- WHAT NEEDS TO BE DONE -
Gather every line of the listing below that contains the string "Task", matching case exactly, and copy each of those lines in full.

########

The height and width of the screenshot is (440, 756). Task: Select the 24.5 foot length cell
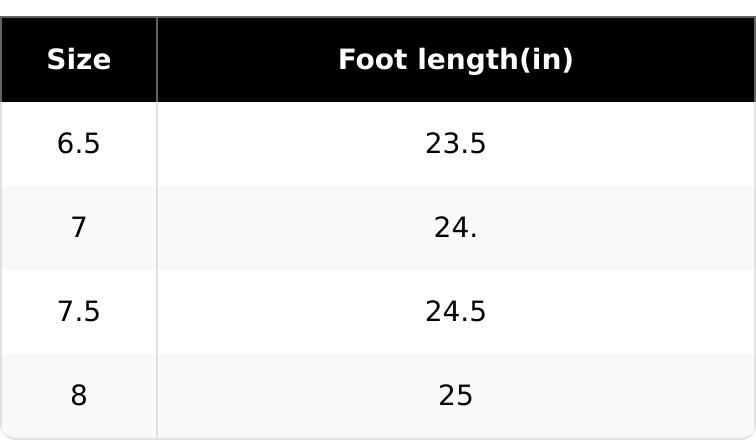pyautogui.click(x=455, y=312)
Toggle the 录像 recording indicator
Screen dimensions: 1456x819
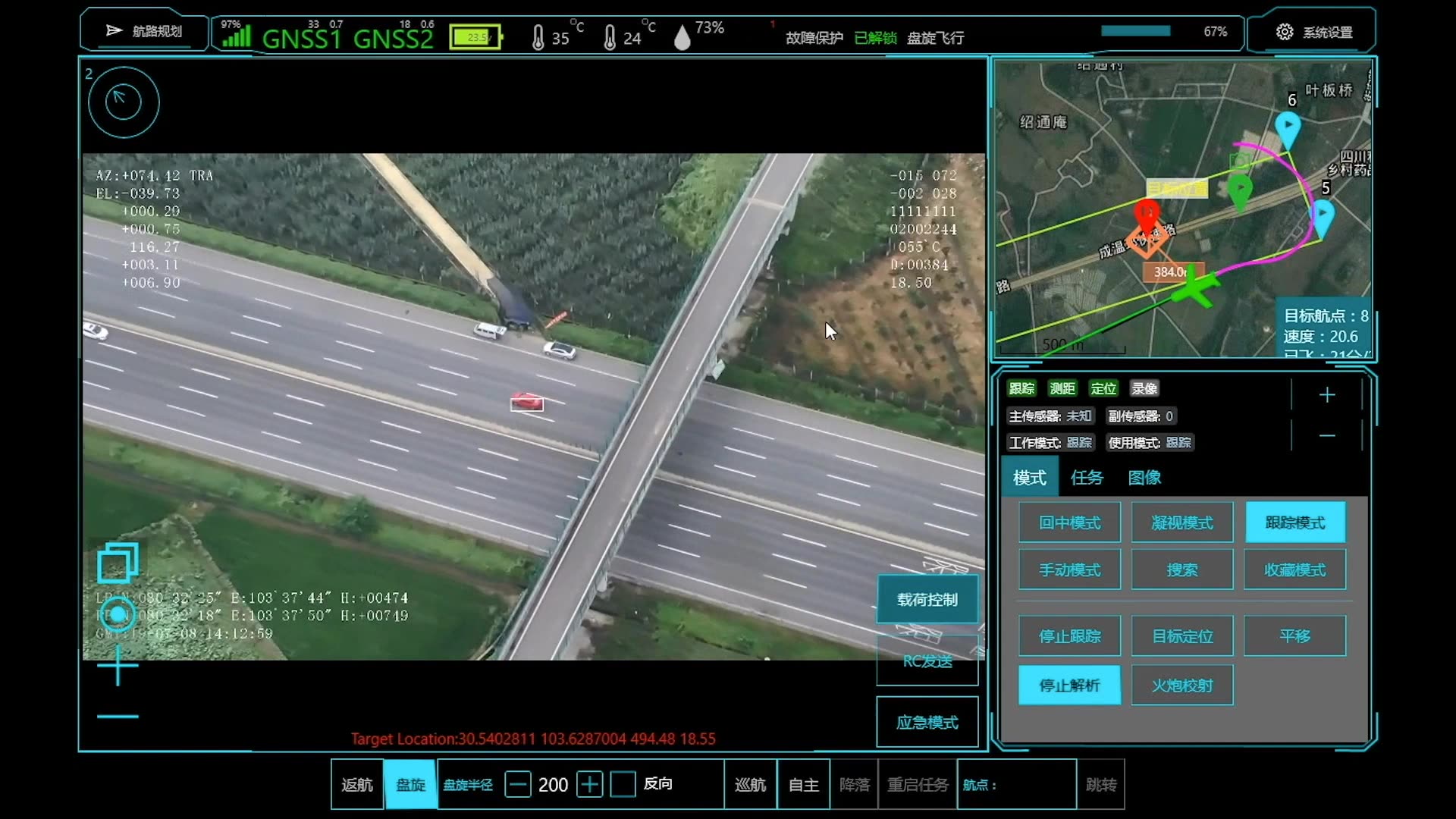tap(1144, 389)
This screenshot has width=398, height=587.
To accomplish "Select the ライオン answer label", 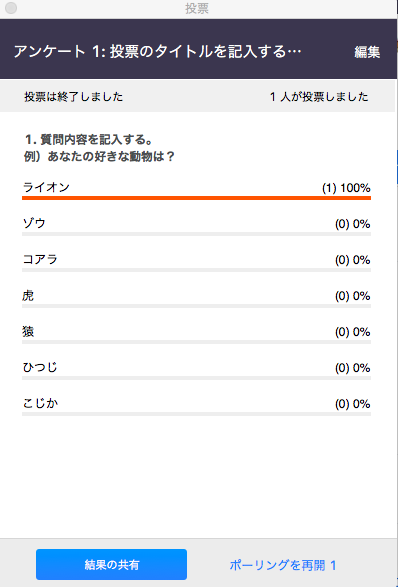I will point(46,187).
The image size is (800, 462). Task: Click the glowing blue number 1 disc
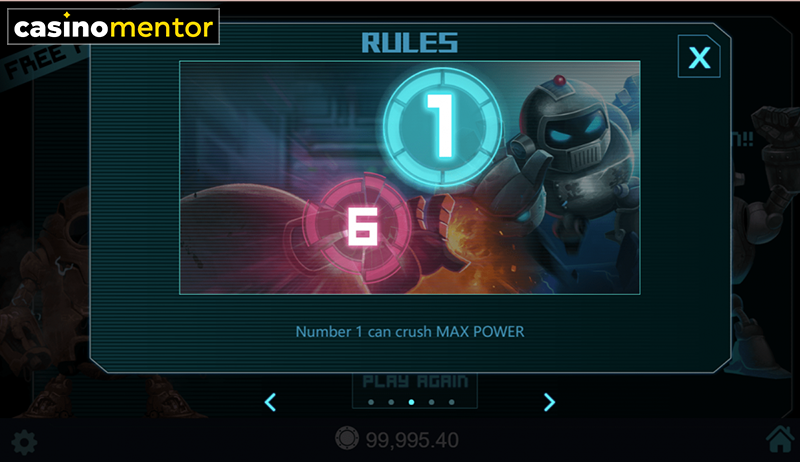[x=442, y=126]
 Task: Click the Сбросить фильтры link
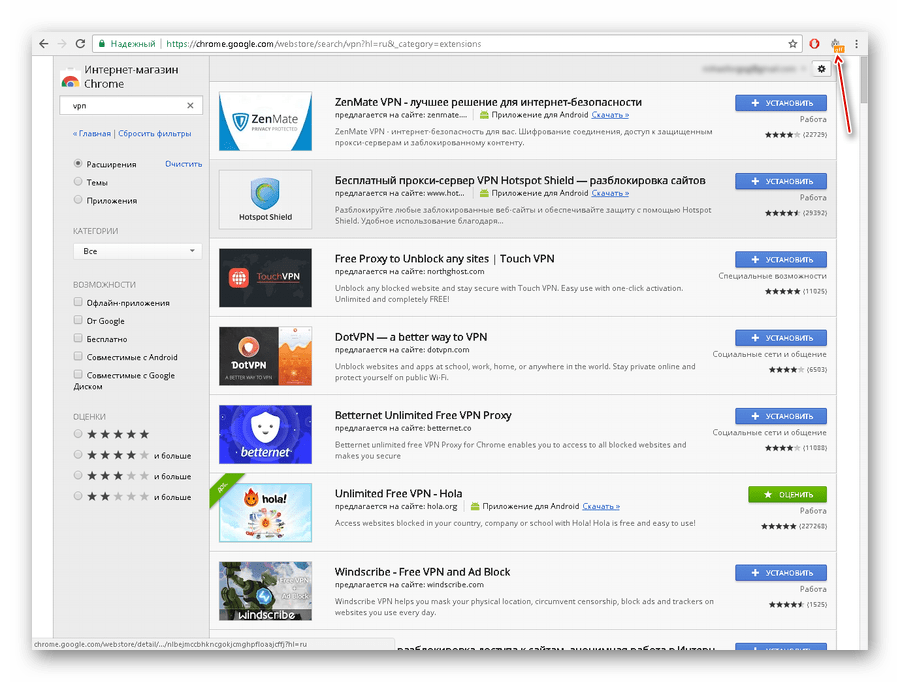pyautogui.click(x=155, y=133)
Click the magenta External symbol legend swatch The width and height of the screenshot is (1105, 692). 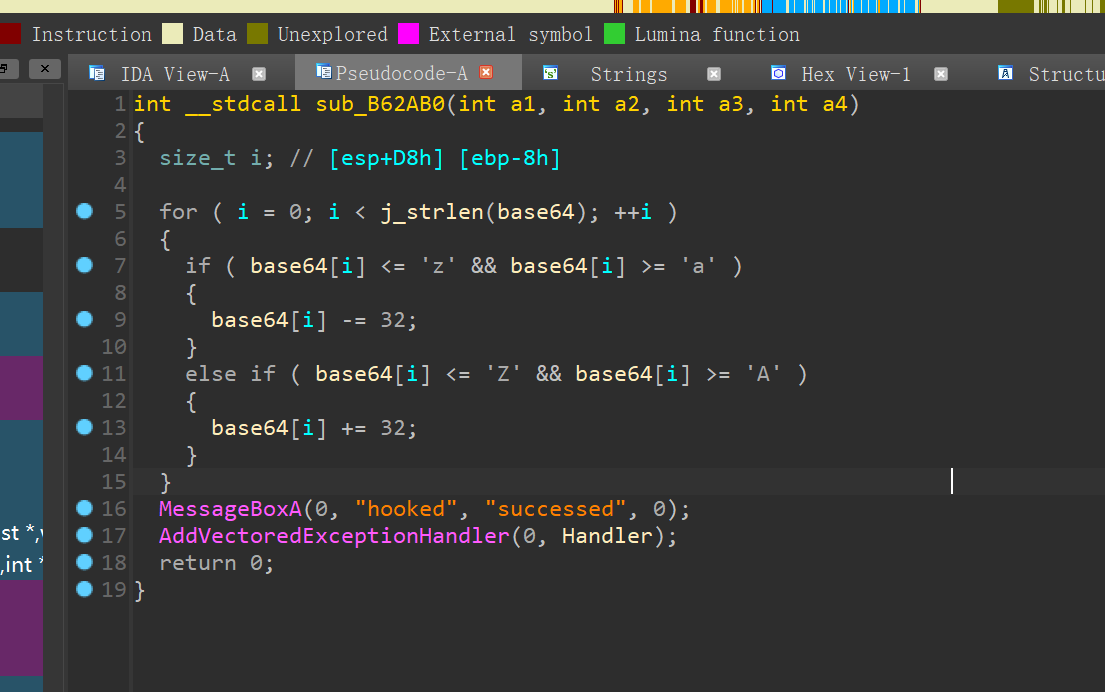coord(408,34)
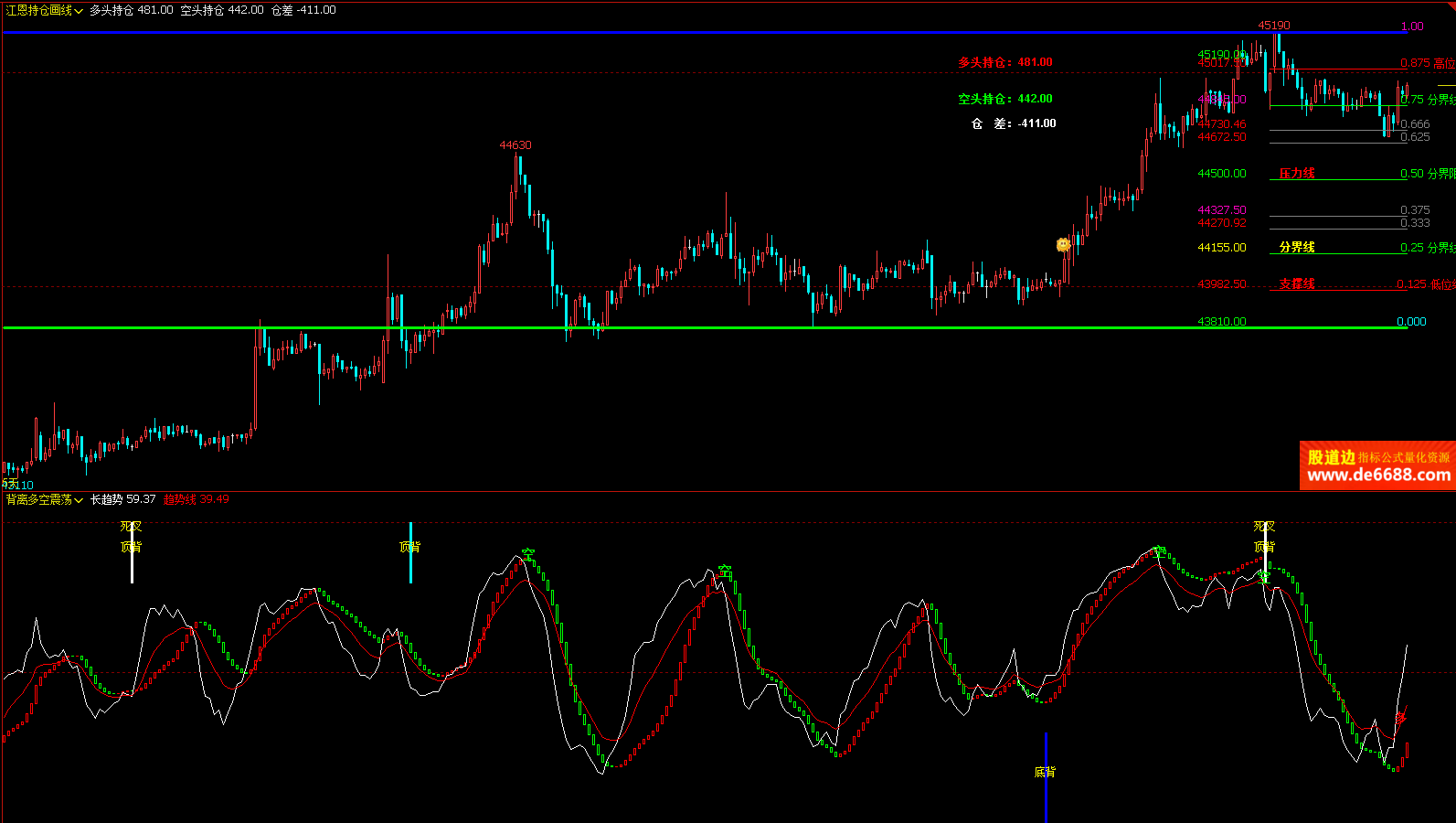
Task: Click the yellow 分界线 line label
Action: tap(1296, 248)
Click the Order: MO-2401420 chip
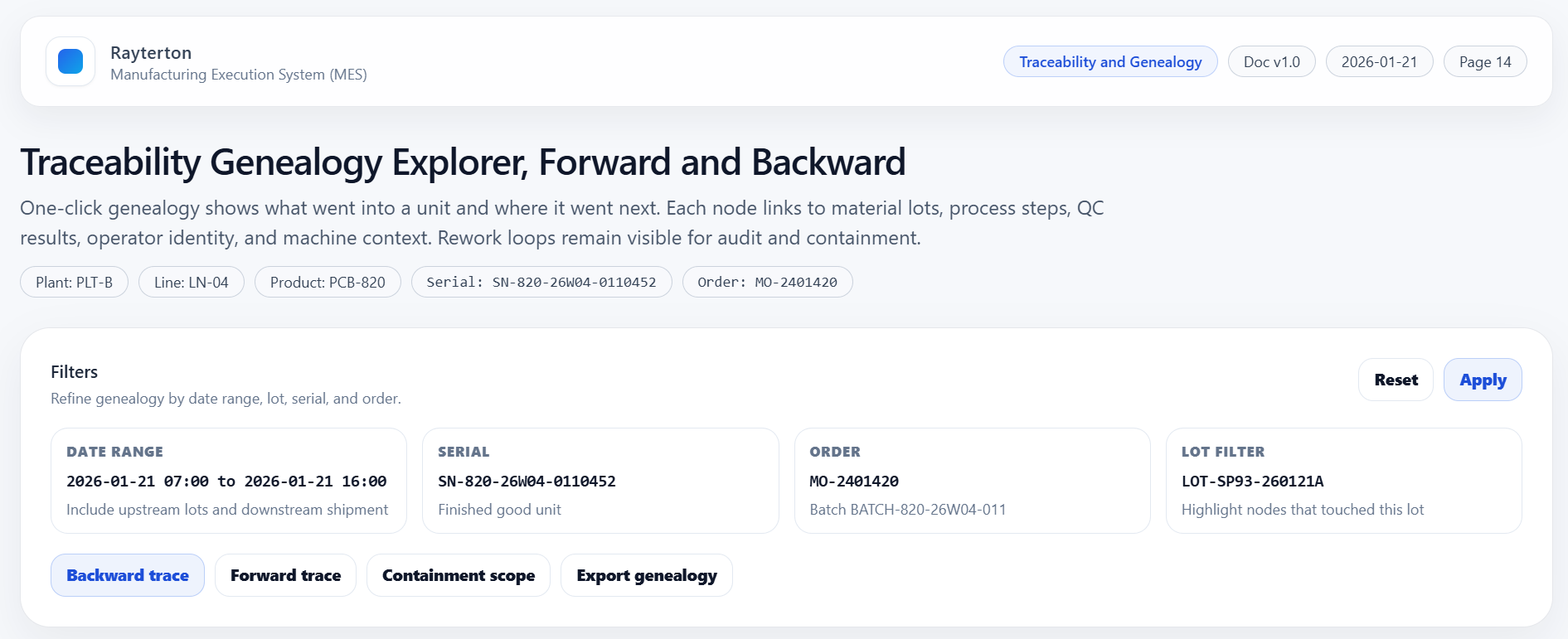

########

- REPLY TO THE EXERCISE -
The height and width of the screenshot is (440, 756). Task: Select the 24.5 foot length cell
The image size is (800, 462). Task: Click the glowing blue number 1 disc
 Task: Click the Сбросить фильтры link
Task: Click the yellow 分界线 line label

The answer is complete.